Councilors Pat Davis and Isaac Benton planned to announce their proposal late Monday afternoon to amend Albuquerque’s criminal code by making low-level pot possession and paraphernalia without a valid referral a citable offense that can come with a $25 ticket but no jail time.
The proposed change – which still must go before the City Council and mayor for approval – would add Albuquerque to a growing list of municipalities that have decriminalized possessing pot in small amounts, including Orlando and Pittsburgh. Nine states and Washington, D.C, have already legalized recreational marijuana.
“It’s been needed for many years,” said Emily Kaltenbach, the state director in New Mexico for the Drug Policy Alliance, which has advocated nationally for easing drug sentencing laws. “New Mexico is sort of behind the curve when it comes to marijuana reform.”
She added that a single arrest for marijuana possession can hinder a person’s chances at securing housing or student loans. New Mexico is also among a handful of states where marijuana possession on a person’s record can block his or her chances of getting approval to adopt a child, she said.
Under the city’s criminal code now, police can issue $50 fines to first-time offenders possessing an ounce or less of marijuana. Authorities can also decide to send the first-time offenders to jail for a maximum of 15 days, though such instances appear to be rare.
A review of Metropolitan Detention Center bookings over the past week showed no one was booked into the Metropolitan Detention Center following an Albuquerque police arrest on a sole petty misdemeanor charge of paraphernalia or marijuana possession. Bernalillo County Sheriff’s deputies only made one such arrest in Albuquerque resulting in a jail booking in Albuquerque in the same period.

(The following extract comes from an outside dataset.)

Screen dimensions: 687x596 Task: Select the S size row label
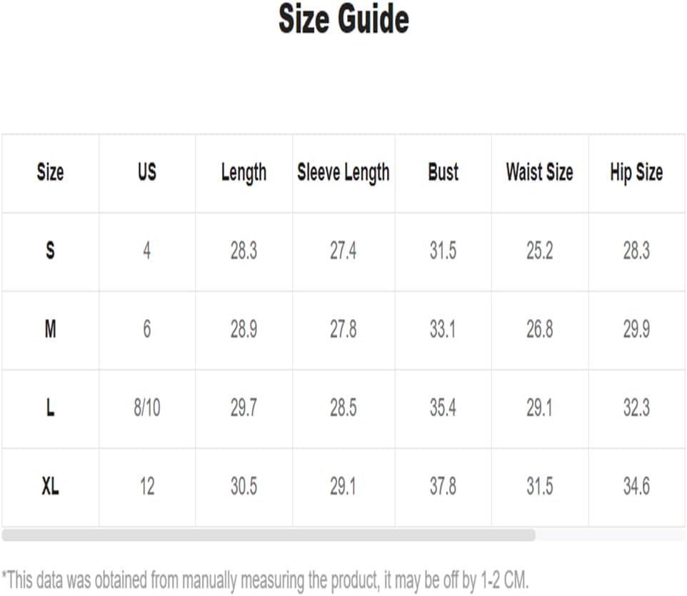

The low rate of arrests has raised some question from skeptics, including Rep. Monica Youngblood, an Albuquerque Republican, over the proposal’s impact. As a state lawmaker, she expressed opposition to legalizing marijuana in the past, saying she believes the state has bigger problems to address.
“I don’t see that people are being arrested or rearrested or that the justice system is being packed with all of these low-level possession crimes,” she said. “I don’t see that it’s an issue or something we should be concerned about.”

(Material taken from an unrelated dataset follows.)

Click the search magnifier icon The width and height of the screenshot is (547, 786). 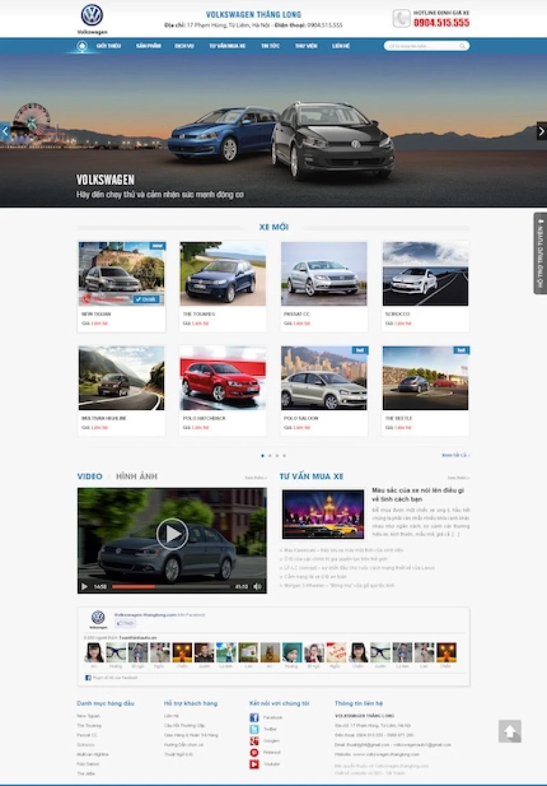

Citing Albuquerque police data, Davis, a former law enforcement officer and Democrat, said there were roughly 200 total low-level marijuana or paraphernalia possession arrests or citations last year, with each taking potentially hours of officers’ time to process. Thousands of people are booked into the jail each year.
In 2014, a similar proposal went before the City Council, but was vetoed by Mayor Richard Berry, a Republican. Berry was replaced late last year by Tim Keller, a Democrat.
Davis said he believes the proposal’s prospects have been boosted by the change in administrations.
The measure also has backing from the city’s police union.